Johnson hat seinen Flug nach Delhi bereits abgesagt. Die Briten wollen den Reiseverkehr mit Indien ab Freitag stark einschränken – wegen einer neuen Virusmutation, die sich auf dem Subkontinent derzeit stark verbreitet. Vor der Variante mit der offiziellen Kennzeichnung B.1.617 warnte auch der SPD-Gesundheitsexperte Karl Lauterbach. „Da B1.617 sich auch bei Impfung durchsetzen kann, kommt auch auf Europa ein Problem zu“, schrieb er auf Twitter. Das Robert Koch-Institut sieht allerdings noch nicht genügend Daten, um die Variante als „besorgniserregend“ einzustufen.

Auch Modi betrachtet trotz der Mutation die Impfkampagne weiter als das beste Mittel gegen die Pandemie. Ab Mai will er alle Erwachsenen ab 18 Jahren zur Impfung zulassen. Bisher haben erst acht Prozent der Bevölkerung das Vakzin erhalten. Obwohl der Subkontinent mit dem Serum Institute of India (SII) über einen der größten Coronavirus-Impfstoffhersteller der Welt verfügt, steht dem 1,3 Milliarden Einwohner großen Land noch ein langer Weg bis zur Herdenimmunität bevor.

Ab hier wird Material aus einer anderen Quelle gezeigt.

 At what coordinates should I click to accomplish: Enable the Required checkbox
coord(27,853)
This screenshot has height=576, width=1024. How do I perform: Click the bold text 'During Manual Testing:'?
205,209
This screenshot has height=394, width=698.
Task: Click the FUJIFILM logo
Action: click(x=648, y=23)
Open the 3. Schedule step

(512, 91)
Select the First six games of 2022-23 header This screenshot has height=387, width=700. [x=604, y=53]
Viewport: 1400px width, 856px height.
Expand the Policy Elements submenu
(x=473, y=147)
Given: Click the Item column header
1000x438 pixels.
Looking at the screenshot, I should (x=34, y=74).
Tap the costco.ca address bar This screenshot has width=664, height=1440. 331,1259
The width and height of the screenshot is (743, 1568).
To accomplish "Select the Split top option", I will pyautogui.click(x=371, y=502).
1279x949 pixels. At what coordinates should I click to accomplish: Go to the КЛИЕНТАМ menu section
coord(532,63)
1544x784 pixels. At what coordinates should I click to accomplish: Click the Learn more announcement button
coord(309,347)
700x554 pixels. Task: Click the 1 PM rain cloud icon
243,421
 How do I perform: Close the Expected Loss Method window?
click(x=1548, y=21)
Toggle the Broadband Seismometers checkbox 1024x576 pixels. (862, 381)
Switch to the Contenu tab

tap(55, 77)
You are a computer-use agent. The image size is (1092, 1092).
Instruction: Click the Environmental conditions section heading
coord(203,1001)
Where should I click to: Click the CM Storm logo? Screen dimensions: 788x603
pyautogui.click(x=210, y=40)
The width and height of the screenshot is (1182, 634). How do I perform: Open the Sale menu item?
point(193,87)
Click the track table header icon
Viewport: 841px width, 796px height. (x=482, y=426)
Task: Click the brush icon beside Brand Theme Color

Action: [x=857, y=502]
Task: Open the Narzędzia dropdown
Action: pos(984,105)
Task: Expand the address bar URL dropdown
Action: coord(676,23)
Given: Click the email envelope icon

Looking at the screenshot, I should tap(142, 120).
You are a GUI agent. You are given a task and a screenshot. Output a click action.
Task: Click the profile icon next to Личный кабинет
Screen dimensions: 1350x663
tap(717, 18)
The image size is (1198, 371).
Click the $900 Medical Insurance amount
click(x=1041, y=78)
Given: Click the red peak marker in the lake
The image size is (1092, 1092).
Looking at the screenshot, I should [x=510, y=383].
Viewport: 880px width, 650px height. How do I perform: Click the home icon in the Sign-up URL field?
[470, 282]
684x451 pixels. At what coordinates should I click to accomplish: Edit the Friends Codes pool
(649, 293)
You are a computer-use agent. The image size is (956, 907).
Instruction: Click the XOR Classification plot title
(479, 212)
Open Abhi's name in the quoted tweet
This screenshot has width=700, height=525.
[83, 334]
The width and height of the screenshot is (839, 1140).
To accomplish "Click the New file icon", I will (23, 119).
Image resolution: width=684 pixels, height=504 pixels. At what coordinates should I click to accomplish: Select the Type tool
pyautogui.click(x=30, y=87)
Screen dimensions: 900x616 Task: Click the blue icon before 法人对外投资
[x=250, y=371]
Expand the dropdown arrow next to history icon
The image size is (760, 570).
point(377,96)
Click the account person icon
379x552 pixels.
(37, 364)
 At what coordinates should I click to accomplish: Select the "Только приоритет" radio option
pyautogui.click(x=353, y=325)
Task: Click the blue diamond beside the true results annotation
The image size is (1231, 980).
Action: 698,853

Ein Grund, weshalb es nicht schneller vorangeht, liegt aus Sicht von Indiens Pharmaindustrie in den USA. „Ich möchte Sie höflich darum bitten, den Exportstopp für Rohmaterialien aufzuheben“, schrieb SII-Chef Adar Poonawalla vergangene Woche an US-Präsident Joe Biden. Nur so könne er die Impfstoffproduktion tatsächlich so schnell hochfahren, wie es derzeit notwendig ist.